#### Description of the task:
Search the entries below for "Anxiety". Report each line where it occurs.

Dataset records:

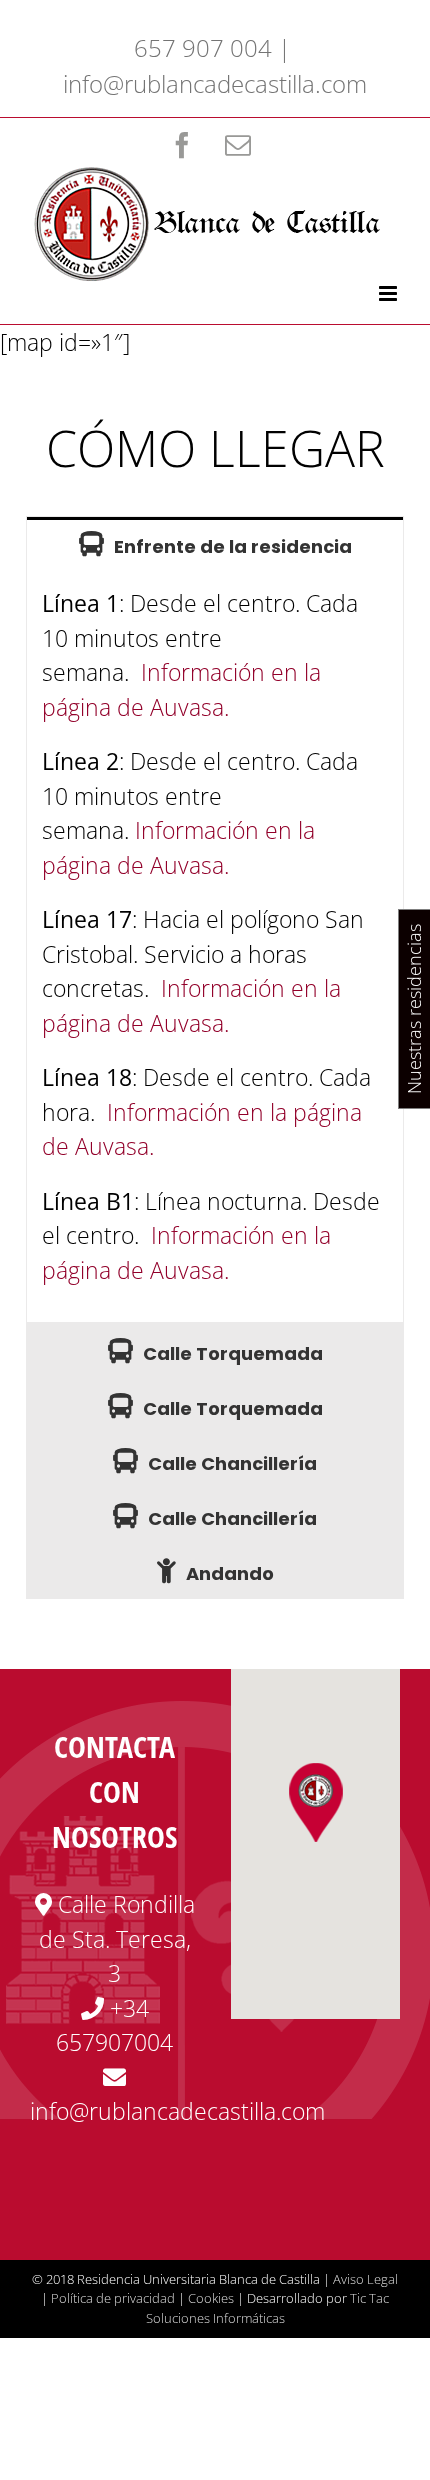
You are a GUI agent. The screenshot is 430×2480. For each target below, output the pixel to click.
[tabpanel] (215, 947)
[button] (315, 1802)
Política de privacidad (113, 2298)
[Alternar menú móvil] (389, 293)
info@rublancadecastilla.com (215, 83)
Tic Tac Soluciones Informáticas (268, 2308)
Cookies (211, 2298)
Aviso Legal (365, 2279)
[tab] (215, 544)
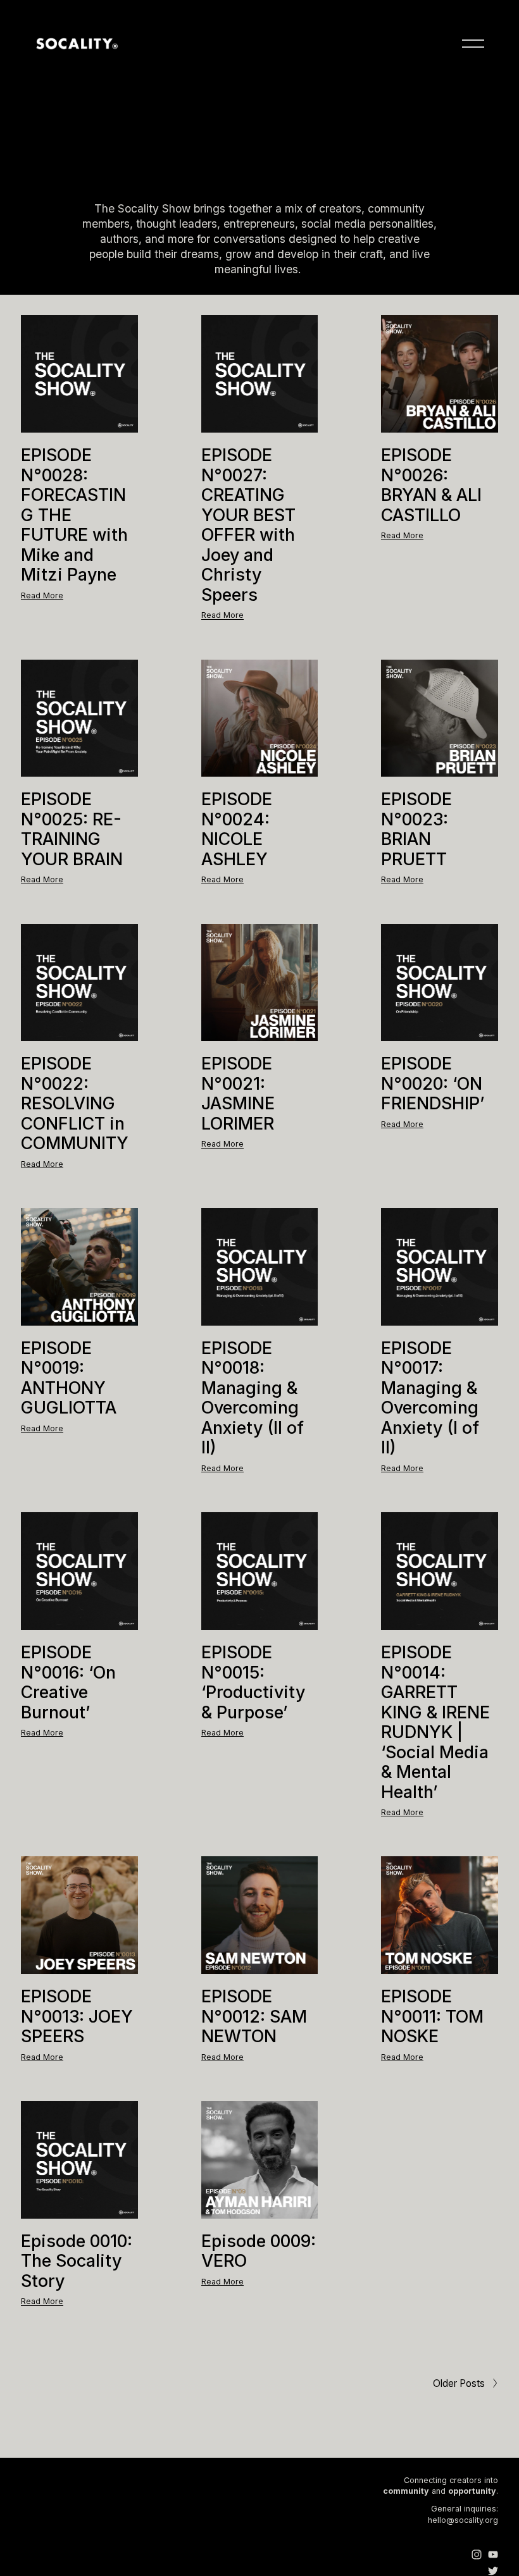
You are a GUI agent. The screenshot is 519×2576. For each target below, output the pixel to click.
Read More (42, 595)
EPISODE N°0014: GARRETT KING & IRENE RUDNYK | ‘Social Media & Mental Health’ (435, 1722)
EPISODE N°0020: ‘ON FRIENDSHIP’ (432, 1083)
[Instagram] (477, 2554)
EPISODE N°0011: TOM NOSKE (432, 2016)
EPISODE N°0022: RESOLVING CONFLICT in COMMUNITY (74, 1103)
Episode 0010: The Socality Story (76, 2261)
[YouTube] (493, 2554)
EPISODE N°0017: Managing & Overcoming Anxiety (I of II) (430, 1398)
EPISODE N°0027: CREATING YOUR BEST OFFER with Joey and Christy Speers (248, 525)
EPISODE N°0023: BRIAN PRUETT (416, 829)
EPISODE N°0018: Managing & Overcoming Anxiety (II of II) (252, 1398)
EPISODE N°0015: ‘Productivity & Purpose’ (253, 1682)
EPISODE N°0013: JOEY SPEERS (77, 2016)
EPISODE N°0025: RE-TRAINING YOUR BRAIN (72, 829)
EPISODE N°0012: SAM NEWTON (254, 2016)
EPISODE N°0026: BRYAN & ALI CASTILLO (431, 485)
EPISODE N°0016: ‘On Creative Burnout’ (68, 1682)
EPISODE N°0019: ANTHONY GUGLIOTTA (68, 1378)
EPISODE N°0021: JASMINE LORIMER (238, 1093)
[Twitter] (493, 2571)
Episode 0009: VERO (258, 2251)
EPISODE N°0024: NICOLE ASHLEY (236, 829)
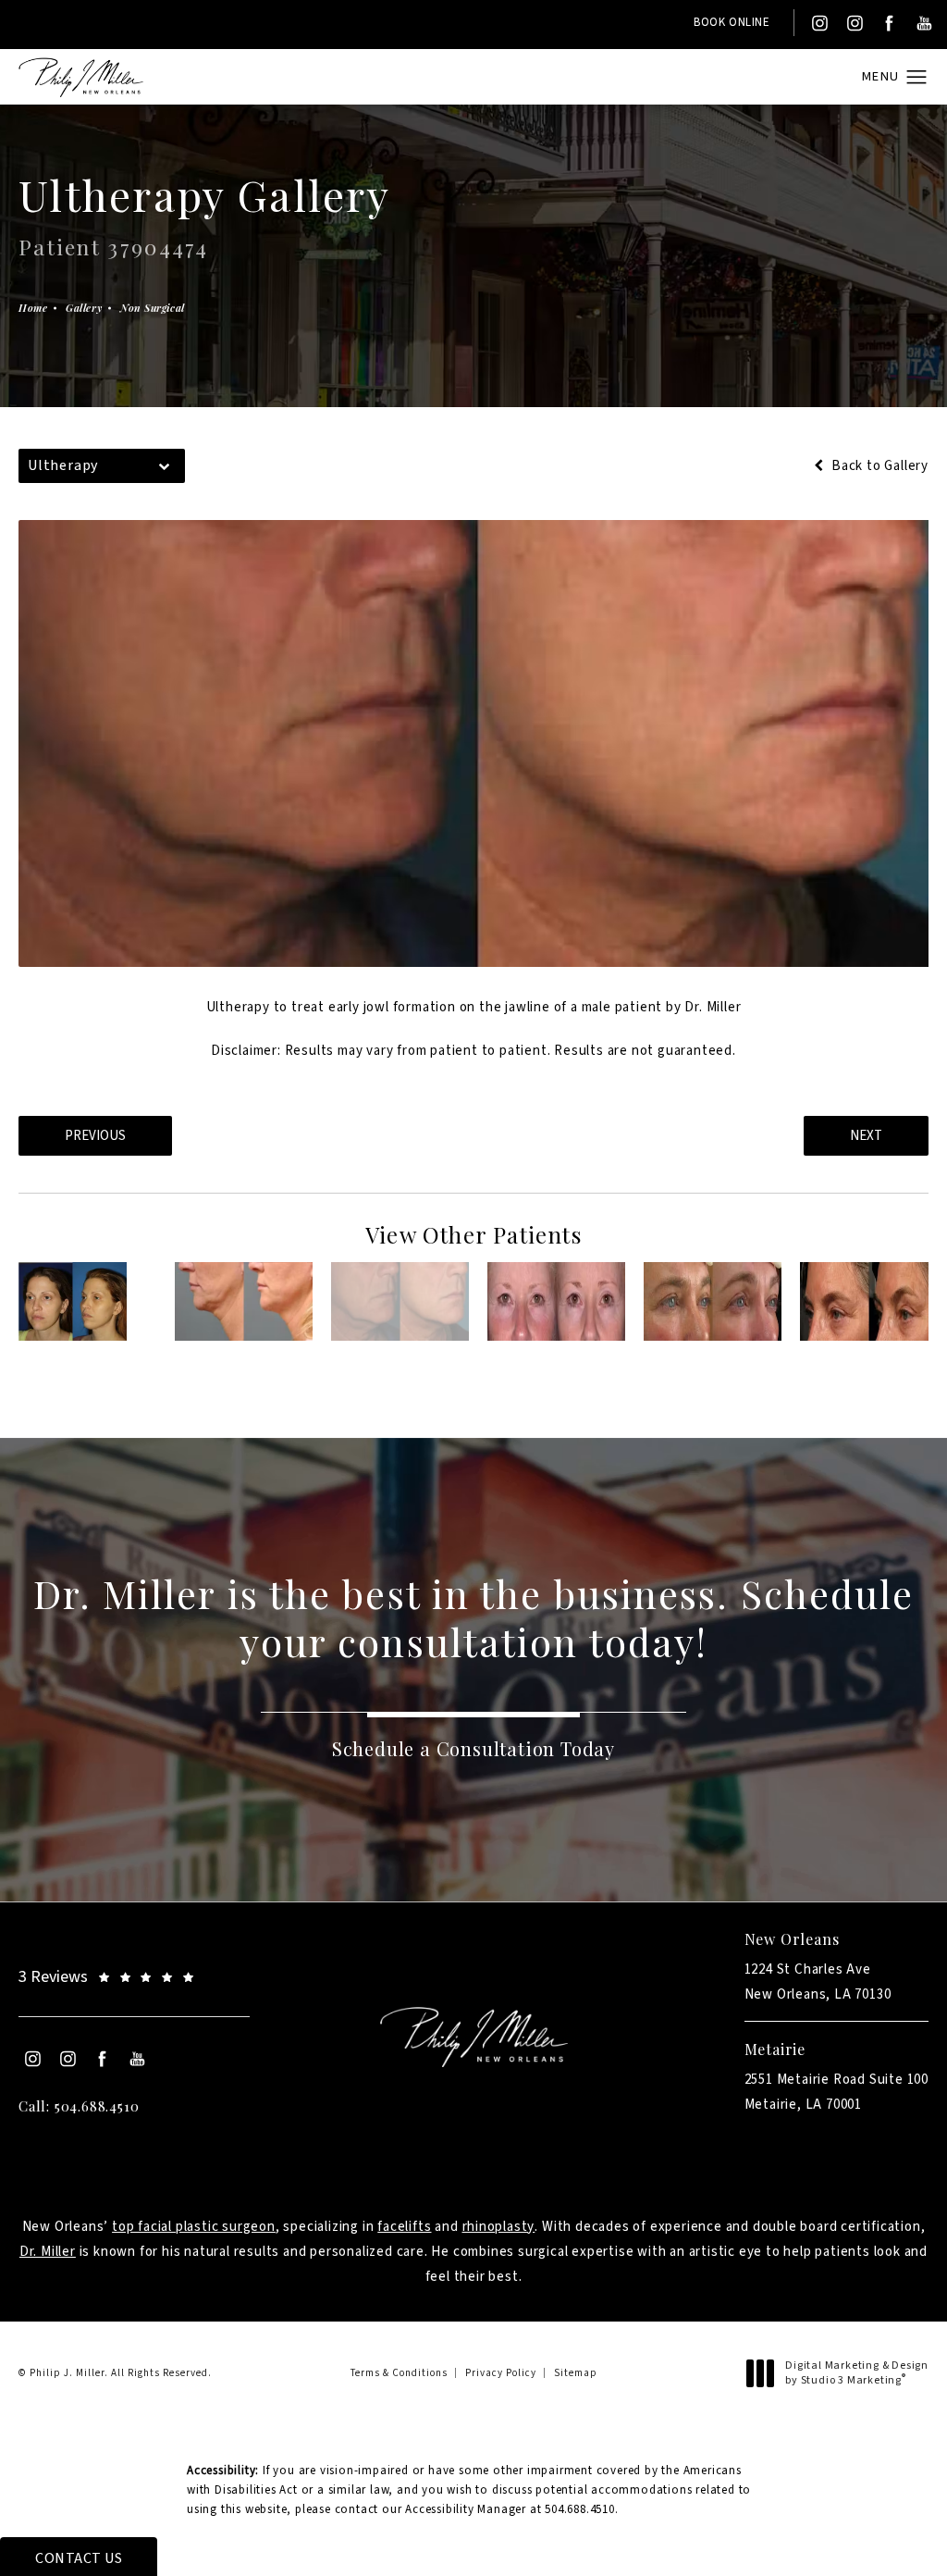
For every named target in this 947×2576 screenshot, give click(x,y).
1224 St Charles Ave (818, 1982)
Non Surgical (152, 308)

#### Response to this task:
EPISODE N°0017: Managing & Overcoming Anxiety (I of II) (430, 1398)
EPISODE N°0018: Managing & Overcoming Anxiety (II of II) (252, 1398)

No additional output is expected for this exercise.